Beck and Palin exhorted the crowd of fans and activists to embrace religion and the nation’s traditional values, from a stage at the Lincoln Memorial where Martin Luther King Jr. delivered his “I Have a Dream” speech exactly 47 years earlier.
Turning to God
“Something beyond imagination is happening,” Beck said, looking out onto a sea of people before him on the National Mall. “America today begins to turn back to God.”
Palin, 46, urged attendees to “restore America” by displaying the kind of courage shown by leaders before them.
“You have the same steel spine and moral courage as Washington and Lincoln and Martin Luther King,” she said. “It will sustain you, as it sustained them.”
Beck said the event raised $5.5 million for Special Operations Warrior Foundation, which assists veterans and their families.
The gathering began assembling before dawn as people carrying lawn chairs and water arrived. Attendees, many wearing patriotic outfits or T-shirts from local Tea Party groups, were discouraged from bringing signs and no current officeholders were allowed to speak.
While there is no official source for such estimates on the National Mall, Beck told the audience that the accounting from his vantage point showed more than 500,000 people. NBC News estimated turnout at closer to 300,000.
Beck has said it is a coincidence that his event was held on the anniversary of King’s speech. Still, he said on Fox that the rally “reclaimed” the civil rights movement for people of all races.
“This is about we the people,” said Coral Haven, a 62-year-old from Crescent City, Florida, at the rally.
Rick Majors, an electrician from Delaware, said he waited an hour to get on the subway to travel to the rally because the crowds were so large.
“I think we’re going to see a big change in November,” he said. “The government is involved with too much, trying to control too much.”
The rally took place at about the same time as another in Washington organized by the Reverend Al Sharpton and other civil rights leaders to commemorate King’s speech.
Sharpton referred to the Beck event in his remarks before a march to the National Mall. “They ought to read Dr. King’s speech,” he said. “Then they ought to talk to some of us who walked up the rough side of the mountain.”
Last year Beck said on Fox that President Barack Obama is a “racist” with a “deep-seated hatred for white people or the white culture.” Beck told Fox News yesterday that he regretted his comments and “miscast” Obama.
While the rally was designed as apolitical, there was plenty of political activity before and after.

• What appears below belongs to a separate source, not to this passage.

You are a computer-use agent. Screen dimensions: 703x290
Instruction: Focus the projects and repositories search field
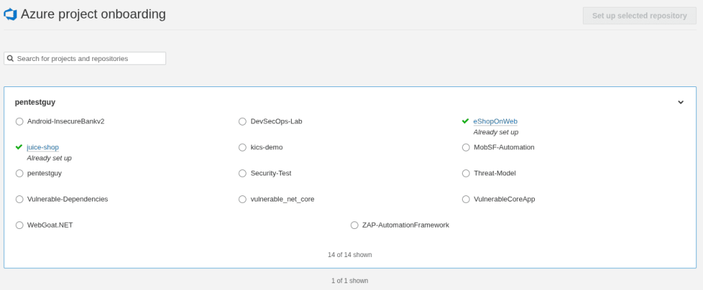(x=84, y=59)
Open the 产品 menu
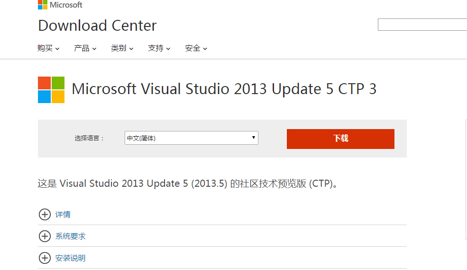Viewport: 467px width, 270px height. pos(85,48)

Americans for Prosperity, a group with Tea Party ties, held its political action convention in Washington over the weekend and bused people to Beck’s event.
Activists gathered at a warm-up event Aug. 27 organized by FreedomWorks, an advocacy group affiliated with the Tea Party, to listen to candidates and pick up campaign signs supporting Tea Party-backed candidates.

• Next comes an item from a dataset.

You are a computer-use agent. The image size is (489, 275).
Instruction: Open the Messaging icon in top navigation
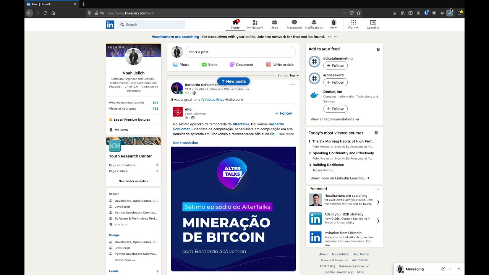tap(294, 23)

“What happens this year will make what happened in 1994 look like a Sunday picnic,” Mike Lee, a Republican candidate for the U.S. Senate in Utah, told the gathering, in a reference to Republicans gaining control of the House in that year’s election.
Political newcomer Joe Miller, a Tea Party-endorsed Senate candidate who is leading Alaska Senator Lisa Murkowski by 1,668 votes in the state’s Republican primary election, said yesterday that politicians backed by the movement simply want to “restore the constitutional foundation of the country.”
Miller said the Constitution favors his support for privatizing Social Security and phasing out Medicare.
“If one thinks that the Constitution is extreme then you’d also think that the founders are extreme,” he said on the CBS “Face the Nation” program. “We just simply want to get back to basics.”